By Bruce Johnston in Rome
June 1, 1999

THE Assyrians, and not Galileo, invented the telescope, and used it to observe the stars and develop astrology, a book by an Italian academic claims.

Giovanni Pettinato, Professor of Assyriology at La Sapienza University, in Rome, said his theory was based on artefacts kept in the British Museum. They include a lens made of rock crystal found by the British archaeologist A H Layard in 1850 in Nineveh, capital of the Assyrian empire, now in Iraq.

Prof Pettinato said the lens acquired a whole new meaning if considered in the context of Assyrian cuneiform tablets which originated in the royal archives in Nineveh and are now in the British Museum.
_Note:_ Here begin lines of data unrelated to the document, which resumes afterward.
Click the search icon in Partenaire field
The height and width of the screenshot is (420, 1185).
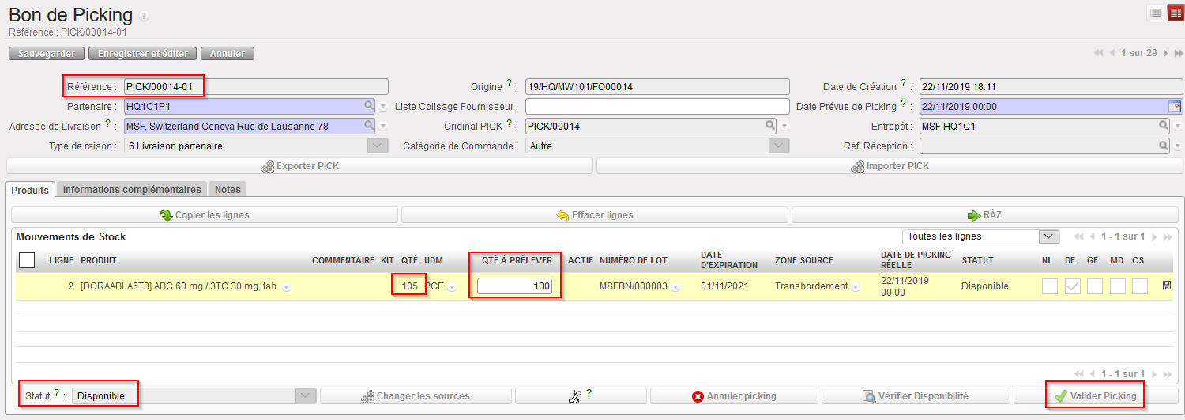tap(369, 106)
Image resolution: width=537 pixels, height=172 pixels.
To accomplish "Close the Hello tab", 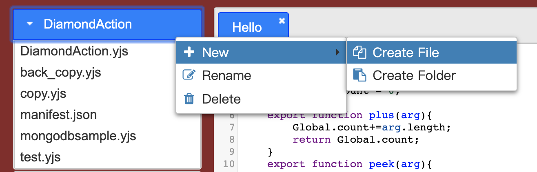I will (x=282, y=21).
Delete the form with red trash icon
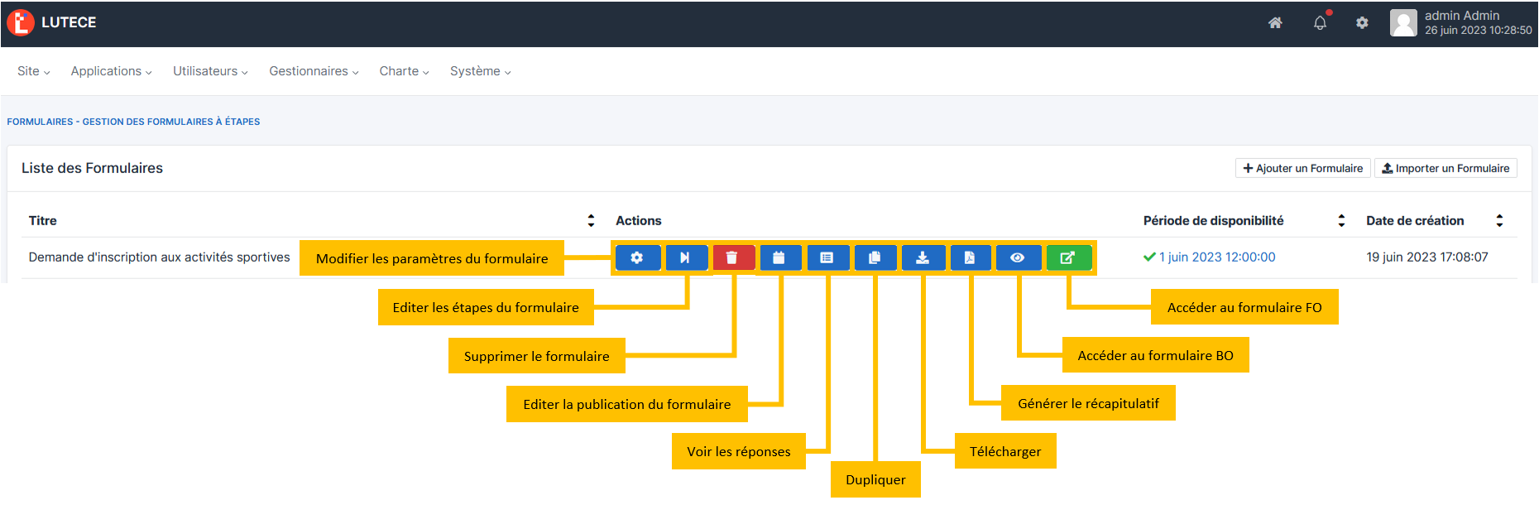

Their translation was published in 1992.

Dating from about 750BC, they listed goods that had passed through various offices of the Assyrian court, including "lenses" and "tubes of gold". Other documents said the lenses were used by the court astronomers and had the purpose of "enlarging the eye".

In his new book, La Scrittura Celeste (The Heavenly Scripture), Prof Pettinato dedicates a chapter to his theory that the Assyrians used the telescope. The observations by ancient astronomers could not have been made with the naked eye, he says.

"The first true compendium of astronomy is Babylonian, and certainly dates back beyond 1000BC," Prof Pettinato was quoted as telling Milan's Corriere della Sera. "In this work 72 stars and constellations are listed, including the planets."

He adds that more than 4,000 cuneiform texts on astronomy have been found. "Among these documents, which list the names of no fewer than 4,000 stars, there are to be found texts showing how to calculate the movement of the sun, the moon, and the five planets then known [Mercury, Venus, Mars, Jupiter and Saturn]."